Exercise aim: Where a line of the data holds the word "options", copy that line.
··· Provided records
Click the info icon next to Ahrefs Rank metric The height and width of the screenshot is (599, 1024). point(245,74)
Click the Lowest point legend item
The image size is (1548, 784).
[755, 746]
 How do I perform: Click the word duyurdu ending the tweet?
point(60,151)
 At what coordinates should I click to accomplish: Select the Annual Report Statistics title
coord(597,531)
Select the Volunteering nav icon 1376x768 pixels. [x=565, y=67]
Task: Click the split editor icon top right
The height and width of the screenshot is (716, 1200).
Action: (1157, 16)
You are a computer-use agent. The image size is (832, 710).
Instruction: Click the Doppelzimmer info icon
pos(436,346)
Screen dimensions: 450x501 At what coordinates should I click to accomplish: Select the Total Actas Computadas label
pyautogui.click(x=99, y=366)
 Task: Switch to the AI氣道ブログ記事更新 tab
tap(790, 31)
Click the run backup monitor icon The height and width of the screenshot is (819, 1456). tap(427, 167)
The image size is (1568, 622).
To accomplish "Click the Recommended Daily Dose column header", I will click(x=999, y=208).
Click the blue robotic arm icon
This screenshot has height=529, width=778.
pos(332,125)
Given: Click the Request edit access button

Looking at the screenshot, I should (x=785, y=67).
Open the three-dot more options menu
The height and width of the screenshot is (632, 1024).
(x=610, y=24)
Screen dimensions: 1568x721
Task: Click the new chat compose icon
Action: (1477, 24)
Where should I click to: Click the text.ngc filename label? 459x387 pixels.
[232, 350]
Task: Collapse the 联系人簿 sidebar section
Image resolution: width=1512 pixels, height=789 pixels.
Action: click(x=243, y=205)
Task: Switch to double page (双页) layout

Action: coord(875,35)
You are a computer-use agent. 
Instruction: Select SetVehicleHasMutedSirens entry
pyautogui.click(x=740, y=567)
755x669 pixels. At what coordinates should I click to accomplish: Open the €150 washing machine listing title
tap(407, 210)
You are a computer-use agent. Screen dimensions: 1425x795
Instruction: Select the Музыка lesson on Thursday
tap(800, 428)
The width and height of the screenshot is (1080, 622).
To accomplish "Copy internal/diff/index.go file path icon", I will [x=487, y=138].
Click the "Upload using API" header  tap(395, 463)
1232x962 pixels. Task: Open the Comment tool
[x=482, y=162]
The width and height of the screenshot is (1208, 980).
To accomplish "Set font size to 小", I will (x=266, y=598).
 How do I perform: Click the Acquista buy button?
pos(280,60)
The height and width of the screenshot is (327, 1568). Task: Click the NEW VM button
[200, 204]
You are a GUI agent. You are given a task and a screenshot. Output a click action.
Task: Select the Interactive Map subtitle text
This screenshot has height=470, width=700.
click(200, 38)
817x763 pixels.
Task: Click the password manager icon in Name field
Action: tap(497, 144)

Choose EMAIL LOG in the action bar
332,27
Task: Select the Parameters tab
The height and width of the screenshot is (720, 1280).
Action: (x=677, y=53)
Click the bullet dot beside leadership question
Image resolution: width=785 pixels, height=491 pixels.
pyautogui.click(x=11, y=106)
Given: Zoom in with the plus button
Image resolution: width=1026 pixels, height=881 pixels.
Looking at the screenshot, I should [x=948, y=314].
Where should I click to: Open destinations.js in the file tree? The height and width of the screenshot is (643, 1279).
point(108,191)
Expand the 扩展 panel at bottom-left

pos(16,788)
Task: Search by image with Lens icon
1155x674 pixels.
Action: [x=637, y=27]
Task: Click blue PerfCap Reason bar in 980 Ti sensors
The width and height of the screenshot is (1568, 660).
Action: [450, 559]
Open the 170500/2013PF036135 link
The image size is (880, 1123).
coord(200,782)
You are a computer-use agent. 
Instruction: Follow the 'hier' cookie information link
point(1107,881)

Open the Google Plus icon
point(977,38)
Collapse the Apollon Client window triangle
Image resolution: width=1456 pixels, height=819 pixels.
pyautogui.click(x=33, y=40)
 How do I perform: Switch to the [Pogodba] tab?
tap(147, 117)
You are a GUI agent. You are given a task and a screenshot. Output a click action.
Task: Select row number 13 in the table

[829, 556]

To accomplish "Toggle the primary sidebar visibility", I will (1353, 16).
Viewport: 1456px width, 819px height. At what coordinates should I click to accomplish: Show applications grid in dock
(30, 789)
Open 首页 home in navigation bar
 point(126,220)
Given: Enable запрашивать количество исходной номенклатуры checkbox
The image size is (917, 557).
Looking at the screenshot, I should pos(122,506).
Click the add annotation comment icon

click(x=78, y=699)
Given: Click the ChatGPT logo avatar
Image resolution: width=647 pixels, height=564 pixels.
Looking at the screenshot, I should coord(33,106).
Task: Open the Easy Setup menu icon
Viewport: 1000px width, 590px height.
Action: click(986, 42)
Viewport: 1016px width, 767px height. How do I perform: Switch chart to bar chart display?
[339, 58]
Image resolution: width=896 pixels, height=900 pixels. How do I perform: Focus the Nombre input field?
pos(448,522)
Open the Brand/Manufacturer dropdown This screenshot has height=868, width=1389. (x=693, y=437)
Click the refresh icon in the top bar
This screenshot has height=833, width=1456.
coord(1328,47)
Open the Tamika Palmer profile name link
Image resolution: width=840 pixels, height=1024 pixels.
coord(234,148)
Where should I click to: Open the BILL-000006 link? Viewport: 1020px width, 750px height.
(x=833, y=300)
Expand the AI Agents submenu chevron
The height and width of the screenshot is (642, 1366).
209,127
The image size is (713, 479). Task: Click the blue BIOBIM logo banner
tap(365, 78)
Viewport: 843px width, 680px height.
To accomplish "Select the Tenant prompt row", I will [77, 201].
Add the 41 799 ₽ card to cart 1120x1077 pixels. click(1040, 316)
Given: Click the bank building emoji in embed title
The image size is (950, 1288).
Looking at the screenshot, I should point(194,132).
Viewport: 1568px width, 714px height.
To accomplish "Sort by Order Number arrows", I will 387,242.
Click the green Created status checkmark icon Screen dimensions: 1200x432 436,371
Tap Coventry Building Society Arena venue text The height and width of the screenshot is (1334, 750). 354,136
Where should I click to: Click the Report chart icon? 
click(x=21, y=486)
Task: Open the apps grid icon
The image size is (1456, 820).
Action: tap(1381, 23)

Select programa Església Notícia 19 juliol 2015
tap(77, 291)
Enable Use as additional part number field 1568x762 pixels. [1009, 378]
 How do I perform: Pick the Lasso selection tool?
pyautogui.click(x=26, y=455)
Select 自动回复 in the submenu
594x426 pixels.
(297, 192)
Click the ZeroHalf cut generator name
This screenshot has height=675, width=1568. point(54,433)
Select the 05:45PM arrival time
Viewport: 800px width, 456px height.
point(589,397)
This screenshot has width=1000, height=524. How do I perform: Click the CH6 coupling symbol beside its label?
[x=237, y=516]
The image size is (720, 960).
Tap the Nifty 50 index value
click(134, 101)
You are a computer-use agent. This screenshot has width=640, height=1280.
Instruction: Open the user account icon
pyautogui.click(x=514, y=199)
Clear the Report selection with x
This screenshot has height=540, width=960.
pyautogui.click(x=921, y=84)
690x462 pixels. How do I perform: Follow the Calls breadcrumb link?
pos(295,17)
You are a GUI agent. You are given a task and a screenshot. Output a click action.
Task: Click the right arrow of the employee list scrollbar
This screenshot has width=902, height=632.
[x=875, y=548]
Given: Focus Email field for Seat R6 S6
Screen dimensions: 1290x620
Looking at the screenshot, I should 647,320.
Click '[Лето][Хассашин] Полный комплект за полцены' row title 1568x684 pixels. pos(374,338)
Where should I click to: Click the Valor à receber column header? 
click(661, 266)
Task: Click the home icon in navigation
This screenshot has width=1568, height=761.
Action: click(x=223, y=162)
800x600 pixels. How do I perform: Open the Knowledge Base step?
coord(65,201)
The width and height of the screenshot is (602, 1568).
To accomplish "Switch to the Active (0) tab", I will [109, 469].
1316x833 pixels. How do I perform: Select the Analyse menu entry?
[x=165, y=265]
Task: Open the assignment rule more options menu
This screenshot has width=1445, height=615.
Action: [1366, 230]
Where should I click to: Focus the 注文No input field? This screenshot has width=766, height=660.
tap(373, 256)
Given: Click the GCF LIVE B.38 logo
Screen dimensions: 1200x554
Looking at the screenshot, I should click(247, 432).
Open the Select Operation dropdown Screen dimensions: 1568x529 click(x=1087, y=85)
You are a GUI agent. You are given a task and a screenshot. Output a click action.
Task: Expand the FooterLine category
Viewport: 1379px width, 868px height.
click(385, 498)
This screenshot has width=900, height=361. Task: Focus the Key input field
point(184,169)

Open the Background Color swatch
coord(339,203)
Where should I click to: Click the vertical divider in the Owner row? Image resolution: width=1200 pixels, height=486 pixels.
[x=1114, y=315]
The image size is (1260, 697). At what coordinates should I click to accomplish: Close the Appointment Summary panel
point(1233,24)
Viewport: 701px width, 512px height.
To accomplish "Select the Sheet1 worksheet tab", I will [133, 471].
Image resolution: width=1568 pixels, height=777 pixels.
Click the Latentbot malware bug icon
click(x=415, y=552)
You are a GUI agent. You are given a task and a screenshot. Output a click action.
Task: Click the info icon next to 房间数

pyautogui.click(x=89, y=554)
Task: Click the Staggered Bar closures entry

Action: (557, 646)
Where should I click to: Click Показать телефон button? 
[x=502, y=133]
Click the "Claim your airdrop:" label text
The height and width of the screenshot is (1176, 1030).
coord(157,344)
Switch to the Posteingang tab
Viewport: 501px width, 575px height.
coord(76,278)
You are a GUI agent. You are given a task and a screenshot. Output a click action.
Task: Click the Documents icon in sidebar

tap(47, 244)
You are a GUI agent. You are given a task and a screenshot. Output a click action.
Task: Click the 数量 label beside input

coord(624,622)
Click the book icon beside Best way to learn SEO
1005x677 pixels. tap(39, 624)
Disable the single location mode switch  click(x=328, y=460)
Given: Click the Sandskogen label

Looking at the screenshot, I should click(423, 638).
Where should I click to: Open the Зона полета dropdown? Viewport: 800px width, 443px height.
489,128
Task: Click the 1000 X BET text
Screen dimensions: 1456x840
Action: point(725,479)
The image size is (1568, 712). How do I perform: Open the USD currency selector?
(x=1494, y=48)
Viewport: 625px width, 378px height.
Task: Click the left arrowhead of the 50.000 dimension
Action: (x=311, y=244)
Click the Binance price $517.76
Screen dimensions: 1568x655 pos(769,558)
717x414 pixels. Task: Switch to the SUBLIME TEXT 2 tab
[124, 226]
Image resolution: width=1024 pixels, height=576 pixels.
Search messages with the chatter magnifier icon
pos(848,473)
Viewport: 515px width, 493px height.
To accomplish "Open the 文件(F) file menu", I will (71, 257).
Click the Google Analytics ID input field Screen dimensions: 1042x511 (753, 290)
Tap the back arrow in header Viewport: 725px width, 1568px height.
······
Solution for this exercise:
Open the three-dot more options menu
Task: Open the assignment rule more options menu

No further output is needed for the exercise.